Texto:
* * * * * * * * *
Ni una sola opinión contraria. Ni una argumentación en sentido inverso. Ni un testimonio de las condiciones de vida que tuvo este prisionero de conciencia, y que le llevaron a su fatal protesta. Es decir: Orlando Zapata no fue un “plantado” que se negó a aceptarse como criminal común y exigió sus derechos. No. Orlando Zapata fue una víctima de quienes le inyectaron la idea de esta rebeldía, de las lacras contrarrevolucionarias que le empujaron a la muerte. Así de simple.
Para estos captores de la verdad, el principio del desacuerdo con sus ideas es un concepto tan vago, tan inexistente, que solo de esta manera pueden comprender que un cubano de 42 años paralice su estómago para reclamar ser tratado con respeto. Solo así: como una irresponsabilidad. Como una ingenuidad aprovechada por el verdadero enemigo.
Otra vez, como dijera Eduardo Galeano: Cuba duele.
Nos duele a quienes no aceptamos que cosas como estas sean posibles, que muertes como estas se materialicen, que sufrimientos como estos tengan lugar ante nuestras narices. Nos duele a quienes creemos que en lugar de enterrar seres con opiniones distintas, ya es hora de desenterrar sus ideas y construir con todas, las acertadas y las disparatadas, las agudas y las evidentes, una nación más plural y tolerante.
* * * * * * * * *
Datos extraídos:
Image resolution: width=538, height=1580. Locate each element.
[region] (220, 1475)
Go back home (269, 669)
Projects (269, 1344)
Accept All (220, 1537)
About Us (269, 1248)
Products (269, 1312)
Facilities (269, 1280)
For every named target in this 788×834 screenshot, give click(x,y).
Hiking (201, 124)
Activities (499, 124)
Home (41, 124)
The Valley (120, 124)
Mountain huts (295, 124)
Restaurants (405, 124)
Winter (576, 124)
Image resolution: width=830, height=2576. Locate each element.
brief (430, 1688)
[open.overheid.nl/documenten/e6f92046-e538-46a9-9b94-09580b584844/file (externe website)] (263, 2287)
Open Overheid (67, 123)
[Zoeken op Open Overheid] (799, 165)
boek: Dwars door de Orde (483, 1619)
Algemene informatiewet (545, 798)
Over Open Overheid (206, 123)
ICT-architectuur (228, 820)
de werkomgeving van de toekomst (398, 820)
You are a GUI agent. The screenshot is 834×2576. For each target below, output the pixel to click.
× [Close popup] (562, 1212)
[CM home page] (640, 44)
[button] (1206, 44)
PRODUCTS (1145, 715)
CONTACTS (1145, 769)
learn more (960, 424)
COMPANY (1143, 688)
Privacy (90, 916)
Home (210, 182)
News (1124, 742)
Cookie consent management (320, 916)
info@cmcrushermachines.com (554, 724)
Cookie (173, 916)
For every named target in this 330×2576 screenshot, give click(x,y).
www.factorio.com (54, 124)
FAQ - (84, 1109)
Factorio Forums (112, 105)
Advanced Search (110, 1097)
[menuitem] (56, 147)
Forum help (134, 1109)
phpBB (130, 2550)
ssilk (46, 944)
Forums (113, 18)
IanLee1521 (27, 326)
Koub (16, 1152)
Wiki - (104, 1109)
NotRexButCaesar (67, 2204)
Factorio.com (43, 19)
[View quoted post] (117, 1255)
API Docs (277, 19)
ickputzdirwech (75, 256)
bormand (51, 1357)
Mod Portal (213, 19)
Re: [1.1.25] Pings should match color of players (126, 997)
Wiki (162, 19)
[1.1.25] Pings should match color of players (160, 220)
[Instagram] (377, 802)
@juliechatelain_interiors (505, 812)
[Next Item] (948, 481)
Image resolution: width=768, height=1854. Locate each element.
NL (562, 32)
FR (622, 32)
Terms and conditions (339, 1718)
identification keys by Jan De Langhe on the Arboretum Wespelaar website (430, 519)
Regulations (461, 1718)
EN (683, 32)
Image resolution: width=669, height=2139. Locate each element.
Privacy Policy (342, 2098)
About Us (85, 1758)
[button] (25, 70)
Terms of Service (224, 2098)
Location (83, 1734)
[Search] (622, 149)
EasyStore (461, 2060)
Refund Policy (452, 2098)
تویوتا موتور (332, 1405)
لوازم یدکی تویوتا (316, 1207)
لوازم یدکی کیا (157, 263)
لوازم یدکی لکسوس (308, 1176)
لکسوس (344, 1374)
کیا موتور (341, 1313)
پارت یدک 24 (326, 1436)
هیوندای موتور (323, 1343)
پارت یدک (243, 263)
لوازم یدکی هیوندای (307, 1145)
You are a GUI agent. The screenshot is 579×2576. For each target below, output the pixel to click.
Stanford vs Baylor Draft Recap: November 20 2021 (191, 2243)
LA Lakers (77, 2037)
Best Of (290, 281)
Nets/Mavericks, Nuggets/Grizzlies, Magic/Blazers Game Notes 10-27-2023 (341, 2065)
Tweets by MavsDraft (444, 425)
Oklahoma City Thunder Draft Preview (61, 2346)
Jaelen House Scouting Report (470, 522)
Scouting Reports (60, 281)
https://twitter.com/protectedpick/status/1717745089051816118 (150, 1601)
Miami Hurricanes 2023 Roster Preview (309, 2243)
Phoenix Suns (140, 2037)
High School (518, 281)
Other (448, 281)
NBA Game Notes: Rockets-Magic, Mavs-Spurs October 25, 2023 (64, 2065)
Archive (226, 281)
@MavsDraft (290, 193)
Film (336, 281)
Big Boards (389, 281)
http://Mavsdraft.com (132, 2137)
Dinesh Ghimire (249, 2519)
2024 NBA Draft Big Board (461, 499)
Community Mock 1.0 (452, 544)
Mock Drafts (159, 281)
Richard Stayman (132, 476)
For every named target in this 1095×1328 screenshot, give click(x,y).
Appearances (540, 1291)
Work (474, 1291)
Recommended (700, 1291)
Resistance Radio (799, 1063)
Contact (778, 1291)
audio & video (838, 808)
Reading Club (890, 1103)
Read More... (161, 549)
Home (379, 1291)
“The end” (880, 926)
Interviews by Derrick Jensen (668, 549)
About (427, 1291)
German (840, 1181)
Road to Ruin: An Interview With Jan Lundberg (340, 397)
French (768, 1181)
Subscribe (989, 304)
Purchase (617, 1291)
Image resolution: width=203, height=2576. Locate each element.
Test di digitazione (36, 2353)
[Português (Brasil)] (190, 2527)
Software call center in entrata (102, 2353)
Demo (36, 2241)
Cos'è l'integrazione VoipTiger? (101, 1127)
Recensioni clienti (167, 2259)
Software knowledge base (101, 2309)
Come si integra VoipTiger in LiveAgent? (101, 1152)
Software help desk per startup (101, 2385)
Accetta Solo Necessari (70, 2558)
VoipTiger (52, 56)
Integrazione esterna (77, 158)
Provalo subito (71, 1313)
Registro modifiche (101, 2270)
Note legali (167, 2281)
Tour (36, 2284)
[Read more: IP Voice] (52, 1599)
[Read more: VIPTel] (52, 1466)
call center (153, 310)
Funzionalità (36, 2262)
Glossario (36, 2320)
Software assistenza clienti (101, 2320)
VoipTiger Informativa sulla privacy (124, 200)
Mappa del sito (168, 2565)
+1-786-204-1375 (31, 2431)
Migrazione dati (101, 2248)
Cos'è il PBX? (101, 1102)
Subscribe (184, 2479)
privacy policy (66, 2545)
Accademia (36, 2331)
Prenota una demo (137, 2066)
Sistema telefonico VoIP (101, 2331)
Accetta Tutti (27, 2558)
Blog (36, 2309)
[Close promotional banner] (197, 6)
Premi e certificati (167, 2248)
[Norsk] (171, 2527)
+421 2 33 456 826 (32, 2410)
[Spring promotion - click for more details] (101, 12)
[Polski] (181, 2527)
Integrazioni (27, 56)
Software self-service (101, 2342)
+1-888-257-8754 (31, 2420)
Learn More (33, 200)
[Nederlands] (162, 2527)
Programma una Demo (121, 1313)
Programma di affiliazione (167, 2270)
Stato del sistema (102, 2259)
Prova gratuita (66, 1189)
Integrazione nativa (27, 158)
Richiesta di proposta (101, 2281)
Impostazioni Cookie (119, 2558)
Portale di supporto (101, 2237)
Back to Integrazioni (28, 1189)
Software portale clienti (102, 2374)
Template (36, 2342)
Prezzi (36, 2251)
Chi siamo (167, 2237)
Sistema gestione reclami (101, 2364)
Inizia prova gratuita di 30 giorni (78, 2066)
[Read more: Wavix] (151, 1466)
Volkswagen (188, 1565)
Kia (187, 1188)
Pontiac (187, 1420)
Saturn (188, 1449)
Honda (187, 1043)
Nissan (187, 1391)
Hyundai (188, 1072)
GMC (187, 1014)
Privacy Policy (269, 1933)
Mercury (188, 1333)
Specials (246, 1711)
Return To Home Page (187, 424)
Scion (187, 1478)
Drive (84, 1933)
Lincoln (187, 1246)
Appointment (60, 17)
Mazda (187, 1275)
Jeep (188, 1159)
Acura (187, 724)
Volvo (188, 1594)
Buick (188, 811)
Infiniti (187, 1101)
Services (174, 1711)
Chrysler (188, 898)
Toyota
* * * * * * * * *
Instrucciones:
**A.** Según el texto sobre la muerte de Orlando Zapata, ¿por qué los "captores de la verdad" solo pueden entender que un cubano de 42 años paralice su estómago para reclamar respeto como una irresponsabilidad? Responda en una a tres oraciones.
**B.** Enumere, por favor, todas las clases de ideas con las que, según el texto sobre Orlando Zapata, habría que construir una nación más plural y tolerante.
**C.** Prosiga el texto sobre la muerte de Orlando Zapata a partir de su último párrafo.
Los datos no tienen ningún papel en esto.

Respuestas:
**A.** Para ellos, el principio del desacuerdo con sus ideas es un concepto tan vago, tan inexistente, que no conciben otra forma de comprenderlo. Por eso solo lo ven como una irresponsabilidad o como una ingenuidad aprovechada por el verdadero enemigo.

**B.** Las acertadas, las disparatadas, las agudas y las evidentes.

**C.**
Y debería dolerle a todo aquel que piense en Martí, preso a los dieciséis años, víctima de abusos y crueldades, por ser un opositor político. Debería dolerle a todo aquel que piense en Mandela, encarcelado 28 enormes años por contraponer sus ideas a un sistema excluyente. Sí, por ser un opositor. Debería sentirlo en la carne todo cubano digno, porque uno más de los nuestros, de los que nacieron bajo el mismo sol, de los que construyeron casas con sus manos, de los que sufrieron carencias y rieron a carcajadas, de los que bebieron ron alguna vez, quizás, y soñó con un país distinto del que le imponían, murió de una muerte que jamás debió ser.
Si nuestra bandera no costara divisas en esta Cuba tropical, y en consecuencia, si cada uno de nosotros la tuviera izada en algún sitio de nuestras casas, elevarla a media asta (aunque no se trate de un mandatario o un hombre de fama) sería una justa manera de guardar un silencio decoroso ante la muerte de este hombre desconocido. Sería una manera de preservar nuestra última riqueza: la dignidad humana.
Y contra eso, ningún desventurado reportaje puede hacer nada.
Nota: Este artículo lo leí por primera vez junto a la entrevista que Ernesto le hizo a Yoani y a Reinaldo. Nunca nos hemos visto, pero sus textos me hacen sentir que lo conozco de toda la vida.